Baliya Kheda, a hamlet of about 200 households, is extremely dependent on fruit picking. There is little else by way of economic opportunities, with many of the men in the village opting to take up daily wage labour in adjoining Lucknow, Banthar, and Kanpur. Women are involved in the household or fruit picking. Though Tikargarh and Baliya Kheda are an hour’s drive apart, the convenience of 18-hour electric supply is alien to this part of Unnao. An electric pole is visible, but residents say several houses received “high” electricity bills and chose to have their connections cut off rather than pay them.
Monu, a resident farmer, says he was unaware of the government’s Jal Jeevan Mission and blamed the high salinity in the groundwater, ironically on the (Namami Gange) “mission” that is working on tapping sewage water drains and directing them to treatment plants before releasing it into the Ganga. “Much of the tannery waste is being diverted and making its way into the ground. This wasn’t the case in the village before. The water that we get has a yellowish tinge,” he says.
At the local primary school in Khanapura, a 20 minute-drive from Baliya Kheda, teachers say they would rather not drink the water from the hand pumps. “There is a reverse osmosis treatment system. It’s the local gram panchayat’s responsibility to maintain it, but it is not always reliable,” says Fakhrul Islam, the head teacher and resident of Kanpur, who commutes an hour every day to teach at the school. “The mid-day meal system is a vital source of support. We have pass rates of 70%. Most children from here go on to upper primary and high school,” he says.

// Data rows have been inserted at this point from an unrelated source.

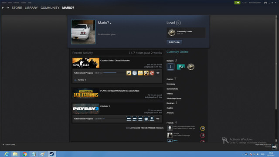Launch Google Chrome from the taskbar
Viewport: 279px width, 157px height.
coord(25,154)
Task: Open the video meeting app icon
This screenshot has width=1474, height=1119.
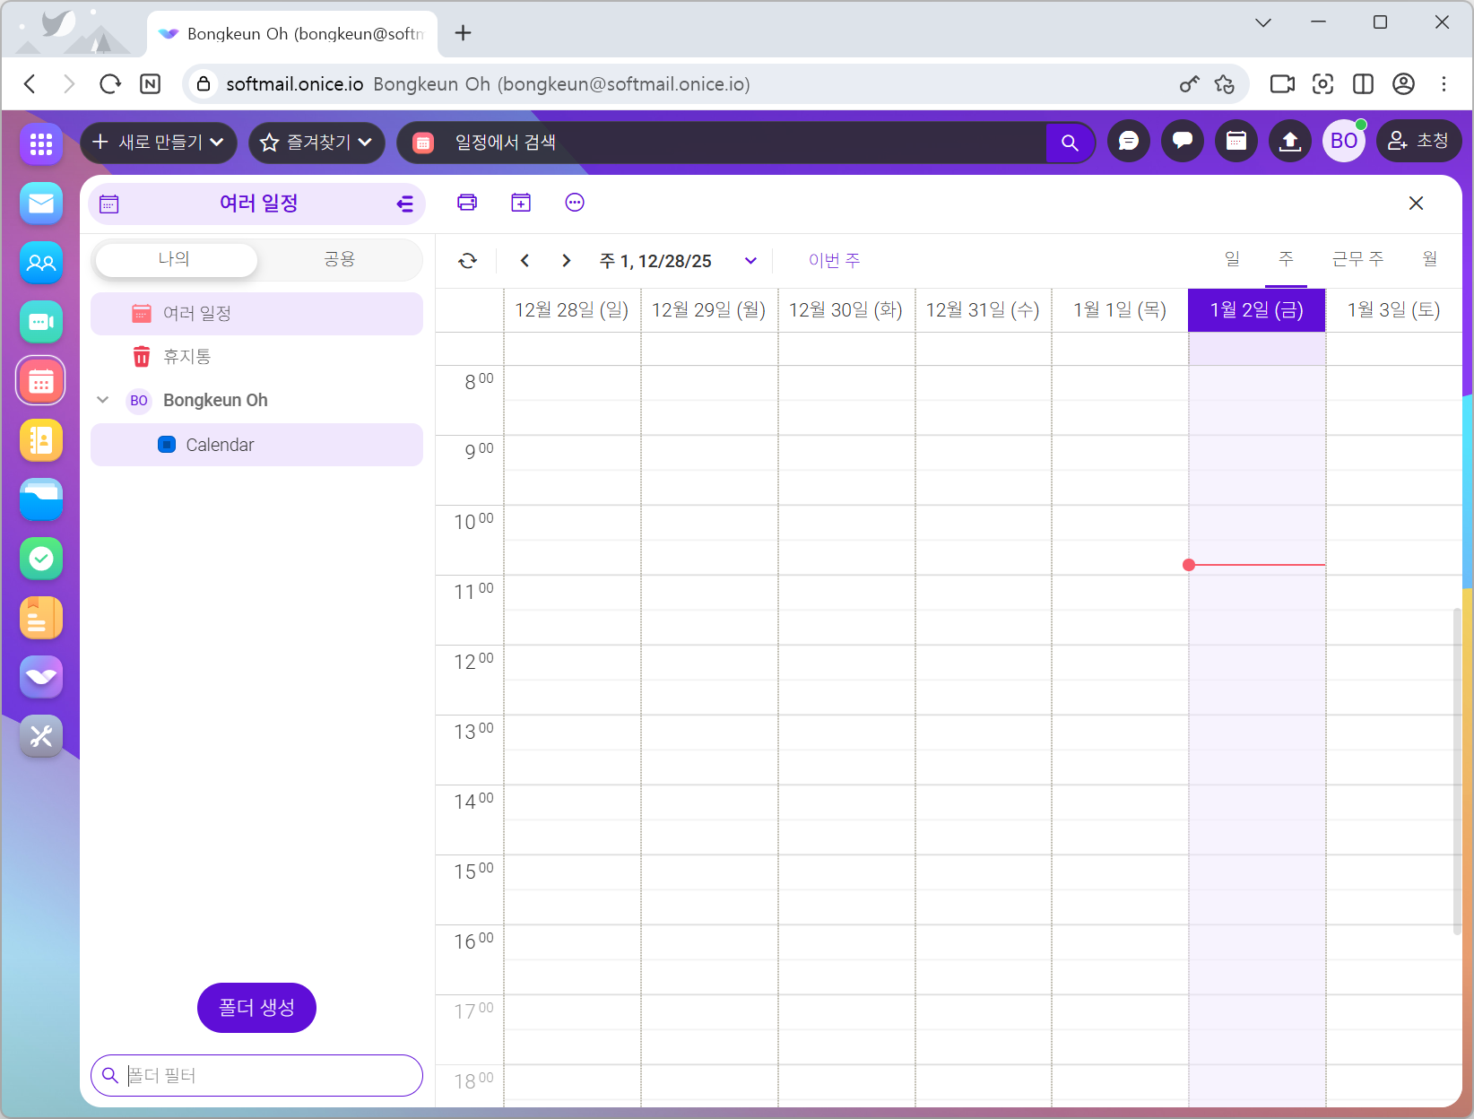Action: click(41, 322)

A major challenge though was during the guava fruiting season. “Many parents pull their children out of school and involve them with the plucking and gathering. That significantly affects enrolment,” he rues. Garbage, hygiene, and littering posed serious challenges to the “sanctity” of the school premises. “Have you seen the liquor vend nearby? How can you have that right next to a school?”

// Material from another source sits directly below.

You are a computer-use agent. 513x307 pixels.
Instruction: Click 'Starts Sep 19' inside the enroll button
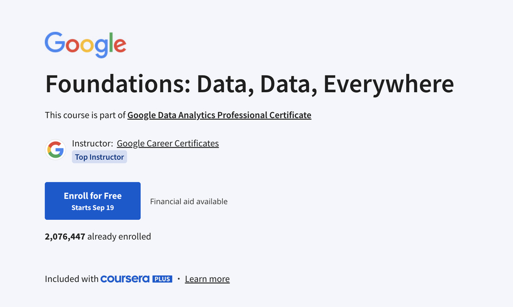(x=92, y=206)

Away from the verdant orchards and at the local water board’s office, several administrative staff are preparing for a ‘visit’ by Unnao’s District Magistrate to inspect the progress of the Jal Jeevan Mission. Puneet Kumar, assistant engineer and in-charge of a slew of water management works, explains that Unnao’s limited adoption of the Jal Jeevan scheme was due to a “belated” realisation that the high fluoride levels in the groundwater would make supplying potable water to all households, a challenge.
“Like other districts, the administration prepared a project report to supply water from groundwater. But later on, Unnao and six other districts in U.P. were asked to draw water from the Ganga and use that as the main source of supply. The process of tendering and finding a company for the civil work took time, but now we expect the work to be complete by January 2025,” he speculates.
At the Ganga barrage, a water diversion and pump house structure is in the early stages of construction. Engineers and workers in hard hats scurry in anticipation of an inspection. “Let this be completed and following this, a water treatment plant. After that we will provide taps and pipes,” one says. The others concur.